PROMPT: Retype the lines below exactly, starting with the line that contains "This screenshot has" and continuing through the last line, both included. Omit the pictures from your copy.

++++ SUPPLIED ENTRIES

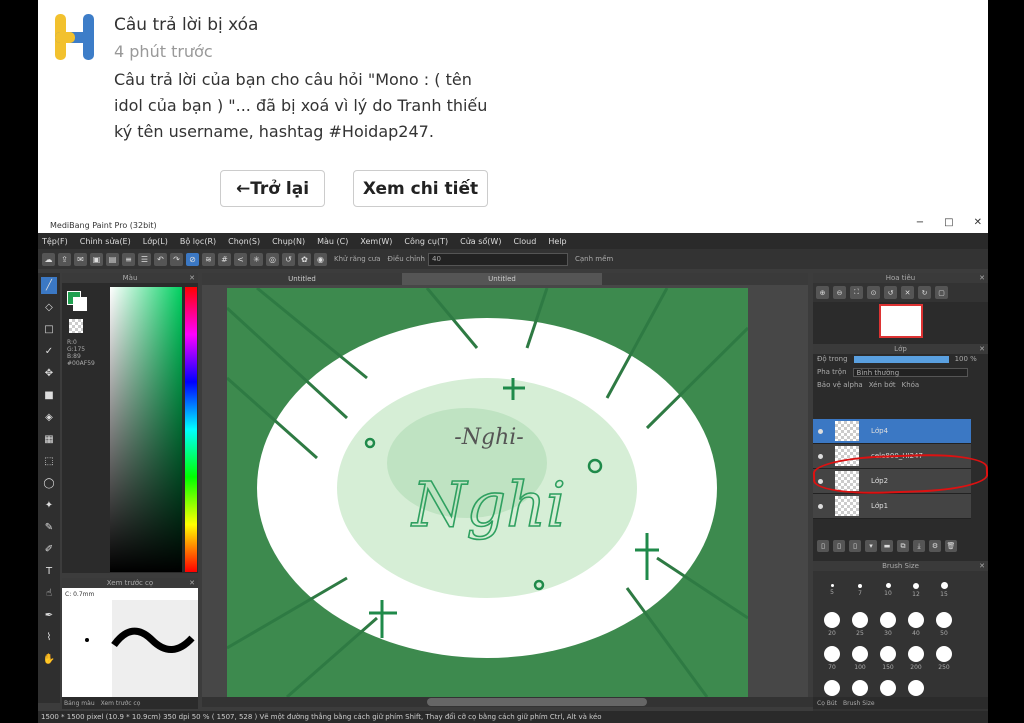  Describe the element at coordinates (224, 259) in the screenshot. I see `grid-snap-icon: #` at that location.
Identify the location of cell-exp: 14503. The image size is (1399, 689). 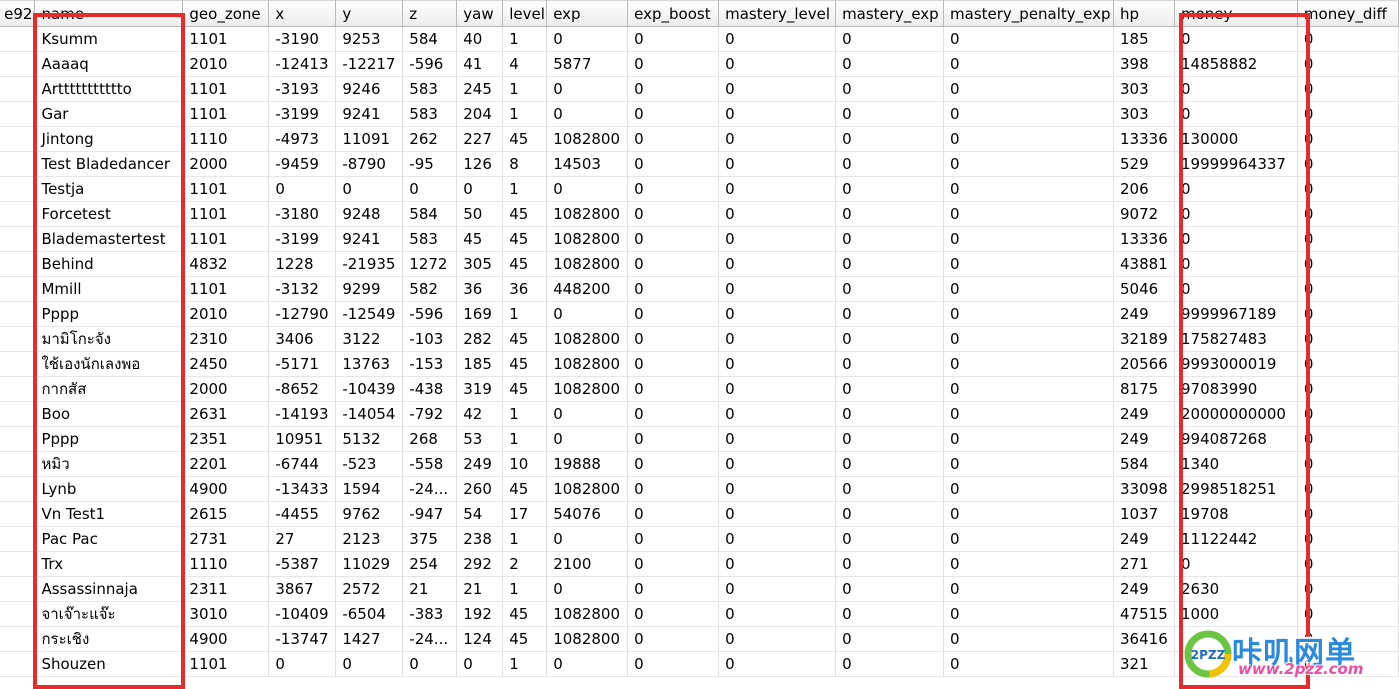
(588, 164).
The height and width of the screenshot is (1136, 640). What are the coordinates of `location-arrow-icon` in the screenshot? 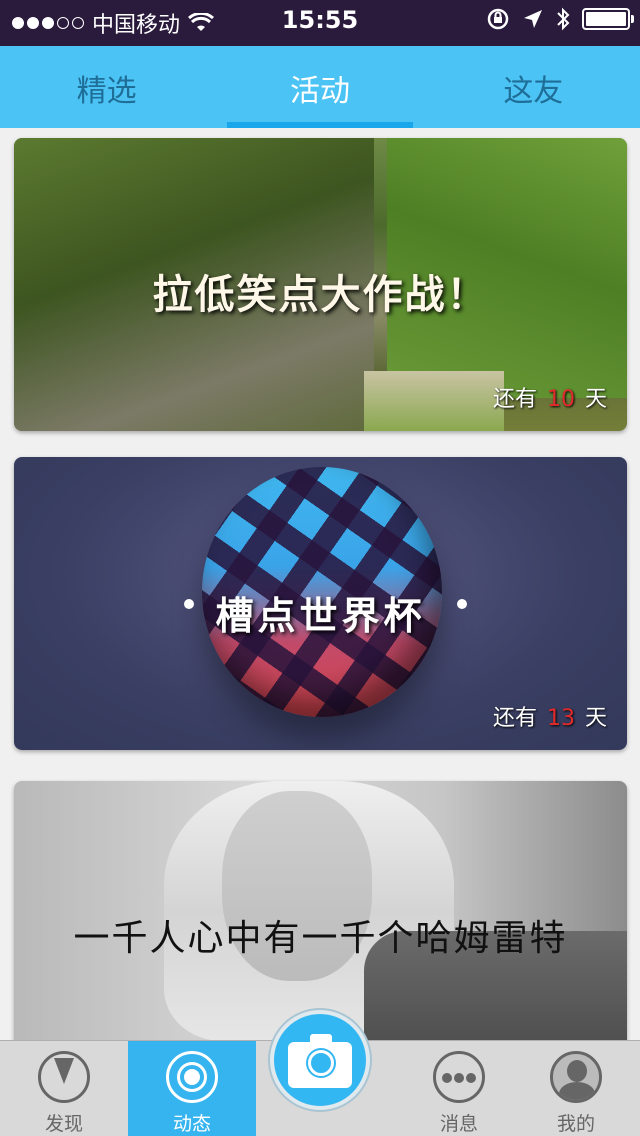 It's located at (533, 19).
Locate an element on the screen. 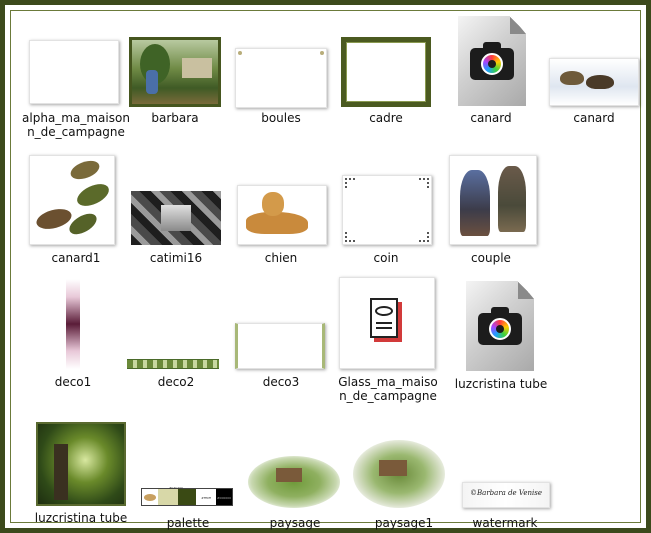 The image size is (651, 533). garden-scene-thumbnail is located at coordinates (175, 72).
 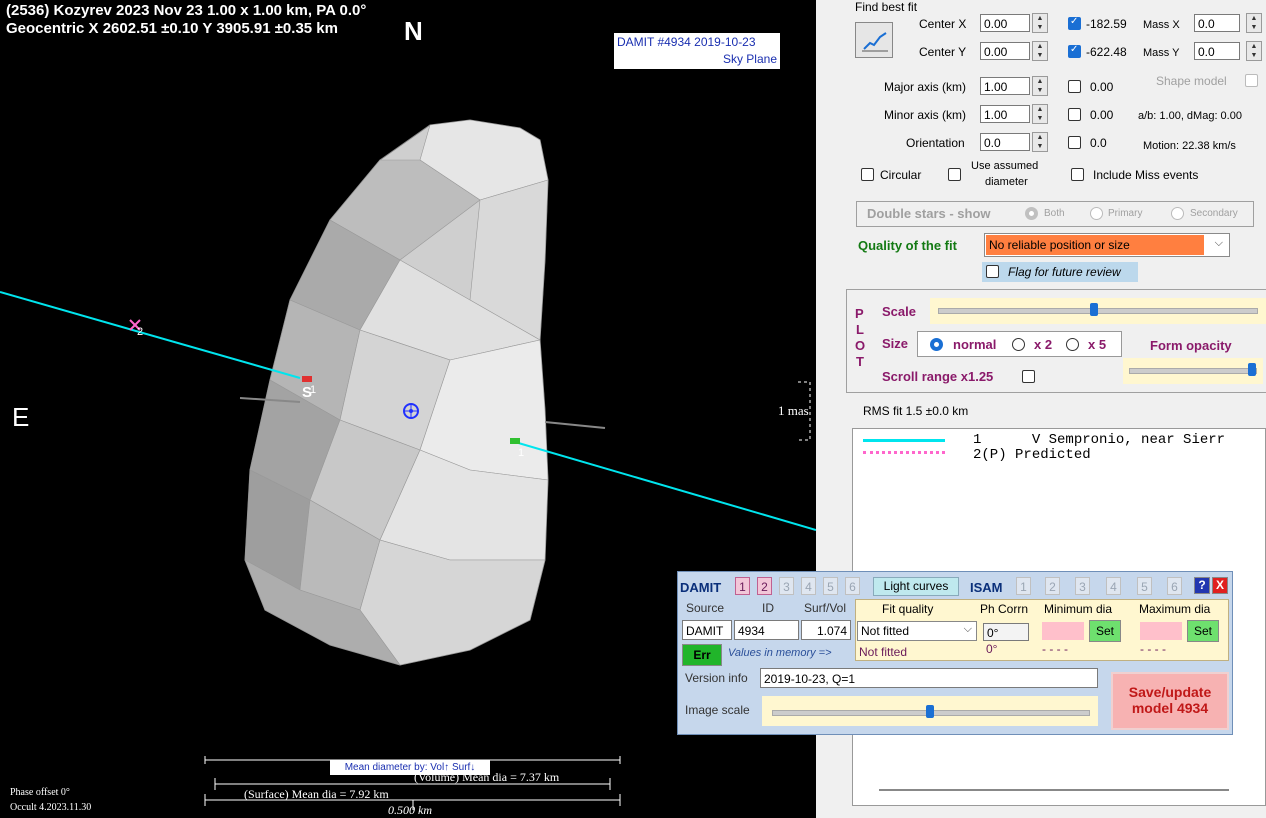 I want to click on save-update-button: Save/update model 4934, so click(x=1170, y=701).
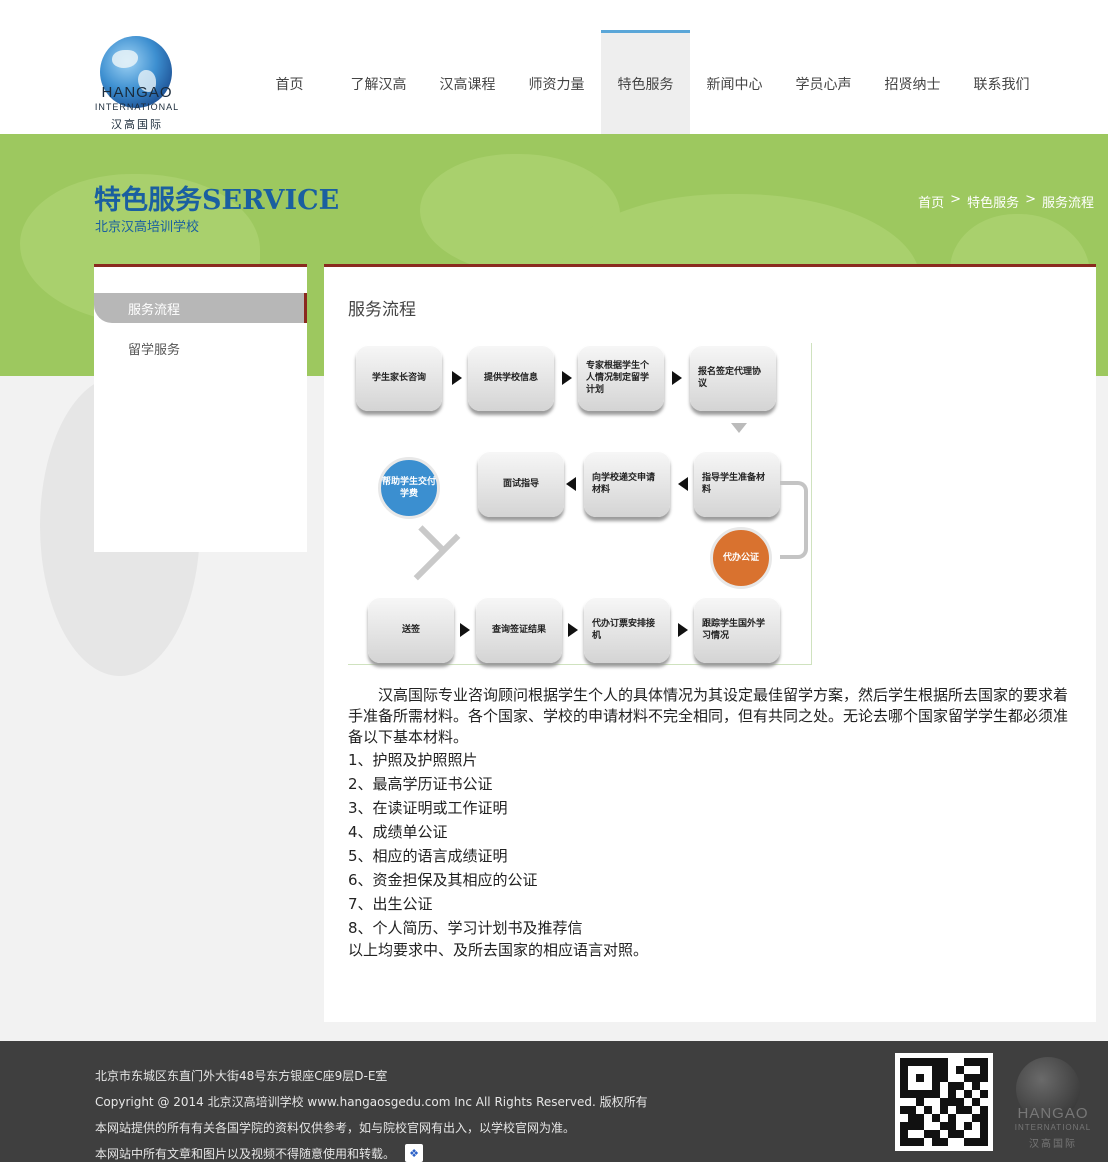  What do you see at coordinates (1053, 1104) in the screenshot?
I see `footer-logo: HANGAO INTERNATIONAL 汉高国际` at bounding box center [1053, 1104].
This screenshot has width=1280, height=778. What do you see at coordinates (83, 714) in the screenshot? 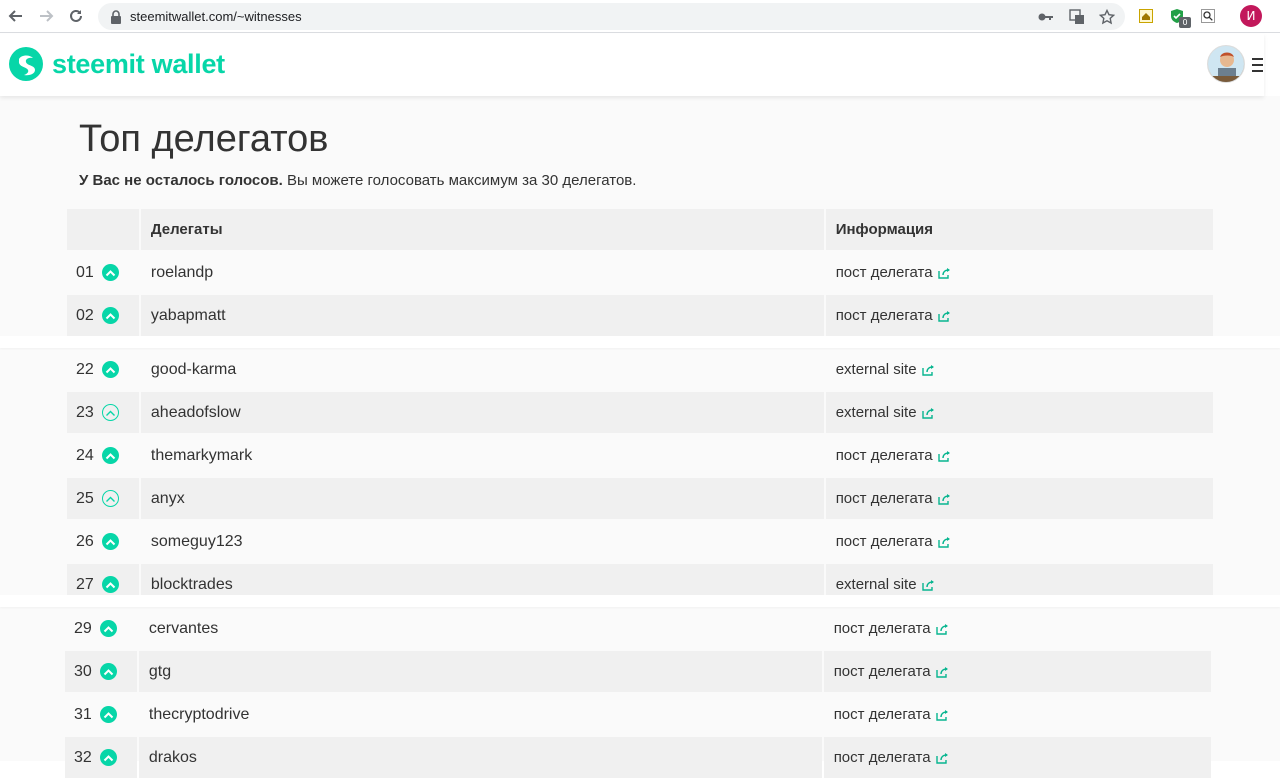
I see `rank-number: 31` at bounding box center [83, 714].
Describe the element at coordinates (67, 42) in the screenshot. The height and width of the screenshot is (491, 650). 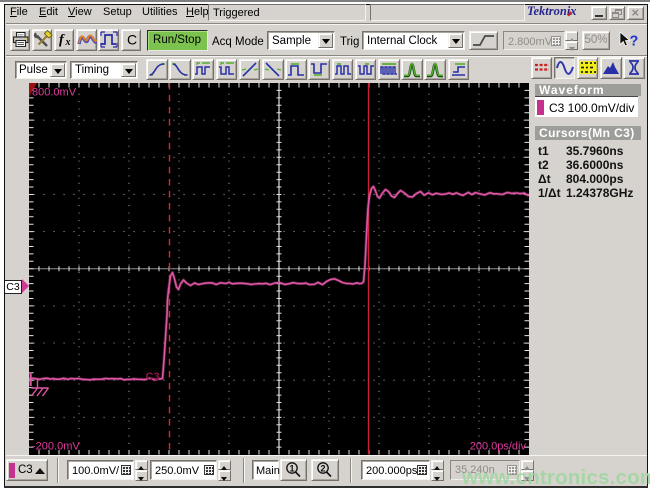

++++++++

WRITTEN SOLUTION:
This screenshot has width=1280, height=778. What do you see at coordinates (83, 714) in the screenshot? 
I see `rank-number: 31` at bounding box center [83, 714].
Describe the element at coordinates (67, 42) in the screenshot. The height and width of the screenshot is (491, 650). 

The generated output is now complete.